The role of projections in this report
The 2016 estimates and 2050 projections in this report are based on projections from 2010 baseline data. The projections rely on input data about the characteristics of Muslims and non-Muslims, including age and sex composition, fertility rates, religious switching patterns, and migration patterns. The next section describes our projection methods. Subsequent sections provide detail on the input data used in the projections.
The projection approach: Explaining multistate cohort-component projections
The technical calculations for the projections in this report were made by Marcin Stonawski, the Religion-Education-Demography project leader at the International Institute for Applied Systems Analysis (IIASA), in consultation with Michaela Potančoková (a research scholar at IIASA) and Pew Research Center researchers, using an advanced variation of the standard demographic method of making population projections. The standard approach is called the cohort-component method, and it takes the age and sex structure of a population into account when projecting the population forward in time. This has the advantage of recognizing that an initial baseline population can be relatively “young,” with a high proportion of people in younger age groups or relatively “old,” with a high proportion of older people.
Cohorts are groups of people that had an experience in a particular time. A birth cohort, the type of cohort referenced in this context, comprises people born in a certain period. Birth cohorts can also be described as males or females who have reached a certain age in a particular year. For example, the cohorts of females ages 15 to 19 in the year 2000 and males ages 15 to 19 in the year 2000 shared the experience of being born between 1981 and 1985.
Components are the three ways in which populations grow or shrink: new entrants via births, exits via deaths and net changes from migration. Each cohort of the population is projected into the future by adding likely gains – births and people moving into the country (immigrants) – and subtracting likely losses – deaths and people moving out (emigrants) – year-by-year. The very youngest cohorts, those ages 0 to 4, are created by applying age-specific fertility rates to each female cohort in the childbearing years (ages 15 to 49).
The cohort-component method has been in existence for more than a century.
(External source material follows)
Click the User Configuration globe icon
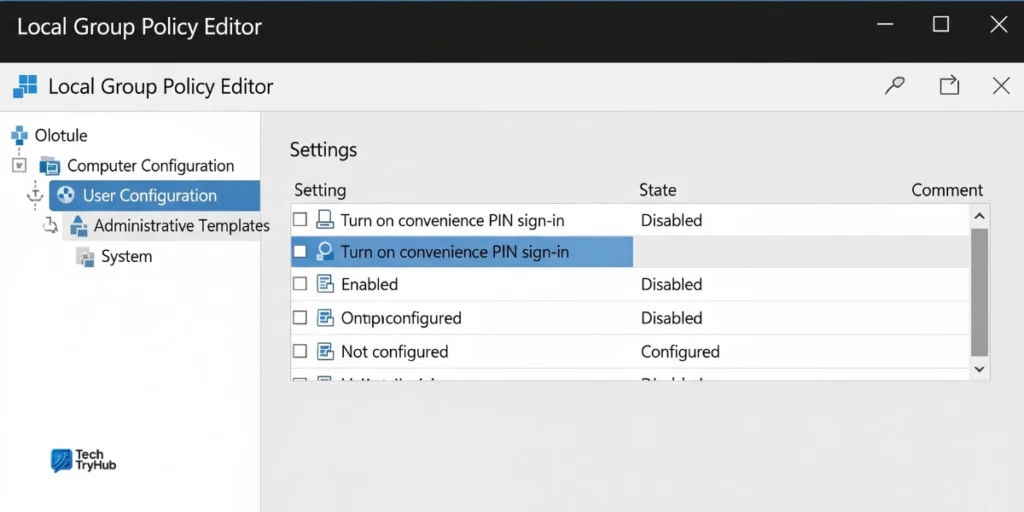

First suggested by English economist Edwin Cannan in 1895, then further improved by demographers in the 1930s and ’40s, it has been widely adopted since World War II. It is used by the United Nations Population Division, the U.S. Census Bureau, other national statistical offices, and numerous academic and research institutions.
The advanced variant of this approach, multistate cohort-component projection, became viable starting in the 1970s thanks to the availability of mainframe computers and work by the American geographer Andrei Rogers, among others. The multistate approach permits simultaneous projection of multiple religious groups, taking into account variation by religion in age, sex, childbearing patterns and propensity and direction of migration. This approach also enables modeling of religious switching as a transition between religious “states.”
Projection inputs for each country – including differential data by religion on fertility, age structure, migration and, where available, switching rates – were used for multistate cohort-component projections going out to the year 2050. Country-level 2010 population data, as well as fertility and mortality trajectories, are based on the 2015 revision of the United Nations’ World Population Prospects.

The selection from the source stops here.